▸ EXERCISE REQUIREMENTS:
1. Rewrite the paragraph of the program note on The Ceremony that begins "One of Oshima’s most startling films" as a short bulleted list that keeps its main facts.
2. Extend the program note on The Ceremony by writing what comes after its last sentence.
** begin EXCERPT **
The Ceremony
Introduction by Richard Peña, Director Emeritus, New York Film Festival, and Professor of Film Studies, Columbia University. A special screening commemorating Nagisa Oshima (1932-2013).
Donald Richie on The Ceremony:
"One of Oshima’s most startling films–whole generations of a single family seen only during such ceremonies as funerals and weddings. With a big cast, luminous photography by Toichiro Narushima, music by Toru Takemitsu…. The 25-year period of postwar history, which somewhat resembles Oshima’s own early years, is seen as both personal and as an allegory of postwar Japan. Each ceremony is carefully timed to coincide with a year significant in the postwar history of Japan. Each marks a stage of a downward spiral, for it is the ‘spiritual death’ of Japan that Oshima is chronicling." (Excerpted from Richie’s A Hundred Years of Japanese Film.)
** end EXCERPT **
** begin PROVIDED RECORDS **
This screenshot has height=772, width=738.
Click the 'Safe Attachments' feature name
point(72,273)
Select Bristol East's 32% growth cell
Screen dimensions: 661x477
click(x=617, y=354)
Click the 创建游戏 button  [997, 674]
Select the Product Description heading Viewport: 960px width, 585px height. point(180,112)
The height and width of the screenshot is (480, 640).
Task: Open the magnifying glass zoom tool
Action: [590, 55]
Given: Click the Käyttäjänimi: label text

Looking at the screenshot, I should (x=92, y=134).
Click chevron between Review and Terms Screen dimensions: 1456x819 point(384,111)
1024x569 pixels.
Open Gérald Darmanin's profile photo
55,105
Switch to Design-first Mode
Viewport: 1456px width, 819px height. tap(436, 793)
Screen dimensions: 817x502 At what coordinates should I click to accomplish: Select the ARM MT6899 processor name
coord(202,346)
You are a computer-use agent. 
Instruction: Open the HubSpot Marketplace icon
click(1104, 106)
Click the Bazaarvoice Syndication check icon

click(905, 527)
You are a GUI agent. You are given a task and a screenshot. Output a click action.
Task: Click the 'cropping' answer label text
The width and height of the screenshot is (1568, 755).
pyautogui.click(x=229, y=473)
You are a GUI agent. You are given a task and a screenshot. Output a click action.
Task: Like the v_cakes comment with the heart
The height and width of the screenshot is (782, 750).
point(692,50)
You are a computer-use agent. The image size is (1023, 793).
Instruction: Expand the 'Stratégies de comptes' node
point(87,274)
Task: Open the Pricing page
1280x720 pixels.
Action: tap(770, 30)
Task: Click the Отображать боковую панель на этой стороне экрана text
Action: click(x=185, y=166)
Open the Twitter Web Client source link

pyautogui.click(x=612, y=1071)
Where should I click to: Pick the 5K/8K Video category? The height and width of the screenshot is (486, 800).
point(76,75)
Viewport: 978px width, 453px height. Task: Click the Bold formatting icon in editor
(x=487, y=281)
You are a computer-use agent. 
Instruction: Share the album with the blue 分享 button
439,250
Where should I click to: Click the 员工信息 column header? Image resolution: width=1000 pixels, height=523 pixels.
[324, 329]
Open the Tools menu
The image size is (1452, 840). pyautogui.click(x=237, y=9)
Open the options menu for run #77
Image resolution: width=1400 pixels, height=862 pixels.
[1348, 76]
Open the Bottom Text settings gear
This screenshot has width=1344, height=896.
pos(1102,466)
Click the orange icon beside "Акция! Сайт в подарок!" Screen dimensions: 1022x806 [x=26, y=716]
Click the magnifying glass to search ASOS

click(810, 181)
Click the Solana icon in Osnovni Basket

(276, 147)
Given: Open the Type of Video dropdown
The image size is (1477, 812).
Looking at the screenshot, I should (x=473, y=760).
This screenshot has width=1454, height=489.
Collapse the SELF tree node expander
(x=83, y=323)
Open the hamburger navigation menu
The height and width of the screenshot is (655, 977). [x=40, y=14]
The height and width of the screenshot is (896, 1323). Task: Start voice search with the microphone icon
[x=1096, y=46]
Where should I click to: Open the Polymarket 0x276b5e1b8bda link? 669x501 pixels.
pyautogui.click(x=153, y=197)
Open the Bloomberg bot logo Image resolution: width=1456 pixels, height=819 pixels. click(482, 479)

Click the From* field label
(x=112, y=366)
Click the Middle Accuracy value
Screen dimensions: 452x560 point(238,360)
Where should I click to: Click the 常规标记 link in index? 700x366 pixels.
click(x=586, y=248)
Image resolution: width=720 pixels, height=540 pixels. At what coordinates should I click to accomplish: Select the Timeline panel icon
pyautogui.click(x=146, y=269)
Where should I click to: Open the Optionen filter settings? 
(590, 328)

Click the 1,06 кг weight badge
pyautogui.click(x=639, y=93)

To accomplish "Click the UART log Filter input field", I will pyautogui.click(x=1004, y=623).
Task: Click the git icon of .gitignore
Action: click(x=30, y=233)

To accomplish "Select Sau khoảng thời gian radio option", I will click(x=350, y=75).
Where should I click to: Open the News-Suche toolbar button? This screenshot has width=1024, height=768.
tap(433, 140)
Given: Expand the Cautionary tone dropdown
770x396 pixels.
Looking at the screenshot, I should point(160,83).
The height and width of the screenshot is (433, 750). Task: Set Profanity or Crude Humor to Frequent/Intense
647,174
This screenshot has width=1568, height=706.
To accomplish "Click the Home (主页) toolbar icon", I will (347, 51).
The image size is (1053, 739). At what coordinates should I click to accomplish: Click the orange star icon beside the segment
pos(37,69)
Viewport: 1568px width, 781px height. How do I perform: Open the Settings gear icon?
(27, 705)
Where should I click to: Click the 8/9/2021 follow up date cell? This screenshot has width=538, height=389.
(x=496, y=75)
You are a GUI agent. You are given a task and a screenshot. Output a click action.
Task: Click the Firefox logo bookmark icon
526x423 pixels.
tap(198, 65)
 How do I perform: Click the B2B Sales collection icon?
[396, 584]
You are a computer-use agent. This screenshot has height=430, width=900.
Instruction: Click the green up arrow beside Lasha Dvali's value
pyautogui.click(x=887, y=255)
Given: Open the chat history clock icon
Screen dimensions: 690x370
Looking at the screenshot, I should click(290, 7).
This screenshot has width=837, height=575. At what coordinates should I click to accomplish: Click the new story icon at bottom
** end PROVIDED RECORDS **
▸ ANSWERS TO THE PROBLEMS:
1.
- One of Oshima's most startling films, it shows whole generations of a single family only during ceremonies such as funerals and weddings.
- It has a big cast, luminous photography by Toichiro Narushima, and music by Toru Takemitsu.
- It covers a 25-year period of postwar history that somewhat resembles Oshima's own early years and is seen both as personal and as an allegory of postwar Japan.
- Each ceremony is timed to coincide with a year significant in Japan's postwar history.
- Each ceremony marks a stage of a downward spiral, as Oshima chronicles the "spiritual death" of Japan.
- The passage is excerpted from Richie's A Hundred Years of Japanese Film.

2.
Nagisa Oshima audaciously views the important events of postwar Japanese history through the lens of one family’s ceremonial and social gatherings. The doomed family itself is a symbol of Japanese military aggression in Manchuria, and complicated intra-family relationships illustrate the effects of corrupt and patriarchal abuse.
1971, 123 min., color, new 35mm print, in Japanese with English subtitles. Directed by Nagisa Oshima. With Kenzo Kawarazaki, Atsuko Kaku, Kei Sato, Nobuko Otowa, Akiko Koyama, Hosei Komatsu, Fumio Watanabe, Atsuo Nakamura.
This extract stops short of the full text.